The recent statements issued by the Akwa Ibom State Government, including comments attributed to Governor Umo Eno and the subsequent legal briefing by the Attorney-General, reveal a troubling pattern of selective interpretation of history, law, and process designed more to inflame public sentiment than to address the substantive issues currently under institutional review.
Let it be stated clearly and unequivocally;no one is attempting to overturn any judgment of the Supreme Court of Nigeria. What is before the nation today is not propaganda, not sentiment, and certainly not an appeal against judicial authority but a long-overdue scientific, technical, and factual verification exercise initiated by the Federal Government itself.

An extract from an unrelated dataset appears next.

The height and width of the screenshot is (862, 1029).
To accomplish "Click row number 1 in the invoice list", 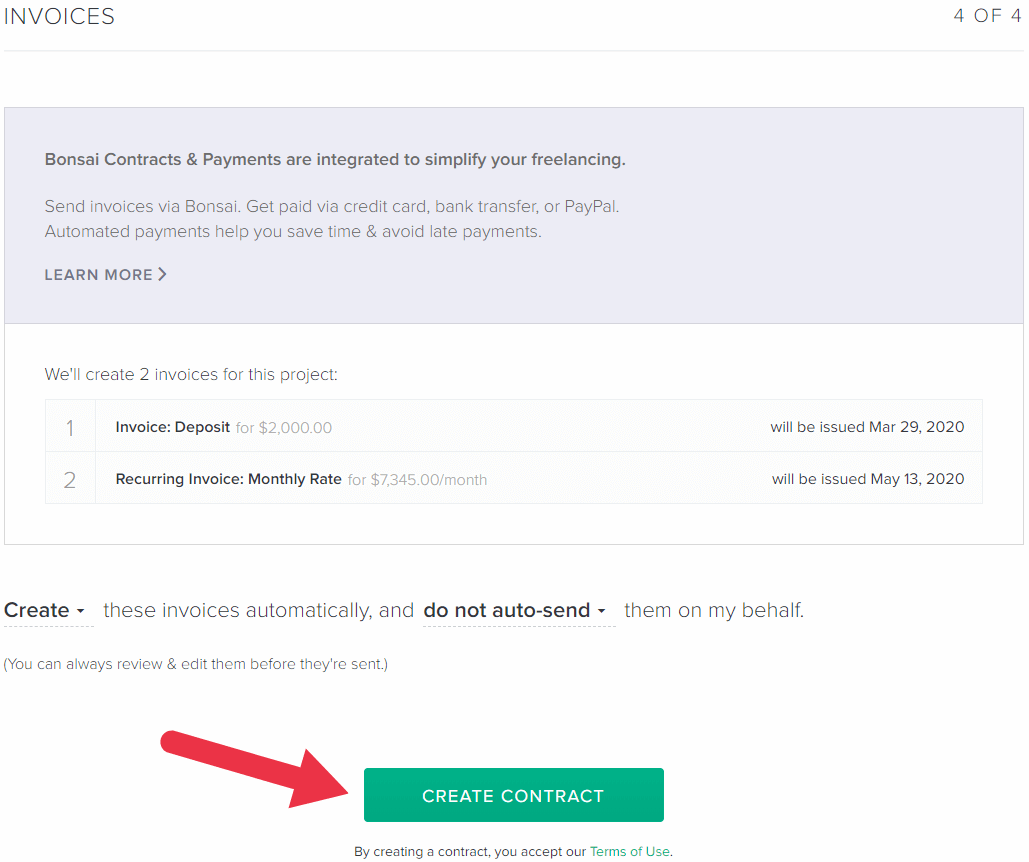I will tap(70, 427).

It is important to remind the public that the 2012 Supreme Court judgment did not award, transfer, or ascribe the 76 oil wells to Akwa Ibom State. Rather, the Court struck out Cross River State’s claim to an offshore maritime boundary beyond the 200-metre isobath following the International Court of Justice decision on Bakassi. Crucially, the Supreme Court directed relevant federal agencies including RMAFC and others to verify and properly ascribe the oil wells based on factual location.
What followed thereafter was not a judicial act, but an administrative decision, premised largely on a 2008 oil dichotomy study model, applied without a comprehensive scientific field verification and without the participation of all relevant stakeholders, including the Surveyor-General of the Federation at the material time.
For over a decade, federal agencies failed to conduct the scientific and geological verification required to conclusively establish:the precise surface and reservoir coordinates of the oil wells,their OML classifications,their wellhead identities, and their true maritime location relative to state boundaries.
It is precisely this failure that necessitated the current Inter-Agency Committee, constituted by President Bola Ahmed Tinubu, to conduct a fresh, transparent, and science-driven verification a process that has now reportedly identified 245 oil wells, with all relevant federal institutions, including survey authorities from both states, physically present and represented.
To characterize this rigorous federal process as “propaganda” or an attempt to subvert Supreme Court authority is not only inaccurate it is deeply misleading. Scientific verification does not negate judicial pronouncements; it gives them factual clarity. Courts do not locate oil wells; science does.

It is therefore disingenuous for a state that reportedly controls over 2,000 oil wells to mobilize political pressure, internal lobbying, and public hysteria at the mere prospect of its neighbouring state establishing even one oil well within its lawful boundaries. Such conduct raises serious questions about equity, fraternity, and good faith within the Nigerian federation.
Cross River State’s pursuit of justice has been measured, lawful, and institutional. There have been no threats, no unilateral actions, and no incitement only a call for facts, transparency, and fairness. Attempts to portray this legitimate process as an existential threat to Akwa Ibom State are exaggerated and unnecessary.
This matter must not be reduced to chest-thumping or political theatrics. It must be resolved by law, science, and truth, not by press intimidation or pre-emptive declarations of victory.
Nigeria is bigger than any state. Justice is stronger than propaganda. And truth, once verified, cannot be wished away.
I urge the Akwa Ibom State Government to lower the temperature, respect the ongoing federal process, and allow facts to speak just as Cross River State has consistently done.
History will not be kind to those who choose hysteria over honesty.